Keep going, keep trying, don’t give up, YOU’VE GOT THIS!!
Special thanks for this image to my dear and talented friend Toni
Last night I lay in bed with my boys waiting for them to fall asleep. At first I was disappointed. My carefully planned evening drive home was supposed to have lulled them off. I was looking forward to an easy, early night for all our sake. I lay there, slightly impatient as they went through their typical antics. “I need a toy”, “can I have some water?”, “One more story?” etc. But when Trystan asked for a pile up I melted. A pile up is from his favourite movie. The entire family climbs one on top of the other to fall asleep. Priceless. So now rather than slipping quietly into my own bed at 8:30pm as planned I am the foundation of a three story human stack! Ah well….it could be worse.
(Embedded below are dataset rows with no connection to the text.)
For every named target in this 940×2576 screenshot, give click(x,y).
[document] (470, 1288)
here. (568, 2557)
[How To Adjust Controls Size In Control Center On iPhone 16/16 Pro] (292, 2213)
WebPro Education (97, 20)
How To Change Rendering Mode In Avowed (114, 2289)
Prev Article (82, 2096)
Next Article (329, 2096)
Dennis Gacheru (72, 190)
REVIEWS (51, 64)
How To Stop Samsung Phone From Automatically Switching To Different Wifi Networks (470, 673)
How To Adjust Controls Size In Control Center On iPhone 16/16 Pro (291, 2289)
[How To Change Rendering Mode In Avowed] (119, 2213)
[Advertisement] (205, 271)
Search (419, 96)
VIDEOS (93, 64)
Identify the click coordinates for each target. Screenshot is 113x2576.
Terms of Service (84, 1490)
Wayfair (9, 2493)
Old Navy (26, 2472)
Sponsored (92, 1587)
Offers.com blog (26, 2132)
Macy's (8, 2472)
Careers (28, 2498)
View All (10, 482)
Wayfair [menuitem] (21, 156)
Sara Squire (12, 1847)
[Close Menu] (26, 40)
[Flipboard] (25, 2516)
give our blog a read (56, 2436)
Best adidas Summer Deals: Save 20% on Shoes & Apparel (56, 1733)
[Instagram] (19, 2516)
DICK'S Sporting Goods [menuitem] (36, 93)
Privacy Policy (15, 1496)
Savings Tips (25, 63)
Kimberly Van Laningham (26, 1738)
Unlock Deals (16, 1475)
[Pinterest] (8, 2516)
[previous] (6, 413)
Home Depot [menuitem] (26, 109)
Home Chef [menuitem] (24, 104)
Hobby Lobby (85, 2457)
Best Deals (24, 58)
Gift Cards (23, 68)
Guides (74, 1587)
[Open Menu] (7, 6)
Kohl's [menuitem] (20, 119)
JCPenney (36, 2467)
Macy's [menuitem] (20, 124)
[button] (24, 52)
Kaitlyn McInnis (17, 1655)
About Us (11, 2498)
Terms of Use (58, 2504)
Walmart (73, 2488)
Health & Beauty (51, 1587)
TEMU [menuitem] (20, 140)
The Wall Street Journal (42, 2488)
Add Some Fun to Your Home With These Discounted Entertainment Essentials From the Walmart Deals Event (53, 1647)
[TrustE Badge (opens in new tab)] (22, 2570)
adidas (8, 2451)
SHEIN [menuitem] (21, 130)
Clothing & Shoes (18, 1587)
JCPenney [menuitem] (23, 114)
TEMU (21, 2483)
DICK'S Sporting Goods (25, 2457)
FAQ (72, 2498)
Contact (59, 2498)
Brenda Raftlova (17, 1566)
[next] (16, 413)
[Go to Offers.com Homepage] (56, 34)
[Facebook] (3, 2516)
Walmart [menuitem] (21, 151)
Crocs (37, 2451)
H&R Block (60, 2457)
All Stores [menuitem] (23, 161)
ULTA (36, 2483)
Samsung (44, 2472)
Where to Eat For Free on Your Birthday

As my children snuggle me I am able to sense the change in their breathing and the subtle softening of their limbs as sleep takes them. Tonight it happens to both at the exact same time. Suddenly I’m in no rush to go anywhere. I lay there listening to their breathing, feeling the warmth of their tiny bodies. I notice how they have curved and contorted themselves to make to most possible bodily contact with me. A smile crosses my face and I close my eyes. There is no where I’d rather be.
I have thought about my night time routine with the boys at length. I am aware of the “mistakes” we made with Trystan as a baby that have made it very difficult to build his independence at night. He still relies on a “snuggle down” most of the time. As I see some similar patterns emerging with Loukah I struggle with all the opinions I hear and read in parenting columns. At times I worry that I’ve done them an injustice. Have I permanently robbed them of some developmental milestone that will later affect their success in life!? OH my God what have I done!?
More realistically I have struggled keeping balance. Those hours spent in the bed could have been mine to do chores, take a shower or read a book. There are so many things I long for and need to do. But lying in the embrace of my sleeping children puts everything into perspective. The dishes can wait. Dr.Seuss can be my pleasure reading for now. My children want me near. My presence comforts them and theirs comforts me. I highly doubt that when my children are adolescents they will need me to snuggle them down. I suspect they will go to sleep overs and summer camps and they will do just fine. I can only HOPE that on occasion they will allow me to sit on the side of their bed, stroke their hair and tell them stories about when they were tiny babies (as we so often do now). I PRAY that on occasion I can lie beside them and hear their whimsical imaginary stories or talk about their school day. If I can forever trace the outline of their faces with my finger and gently kiss the tips of their noses while they sleep….I will consider myself a good night guru!
Maybe I lack balance in my life right now. I know I do. But I will never look back and regret the lost moments, because I’m not loosing them. I’m cherishing them. One pile up at a time.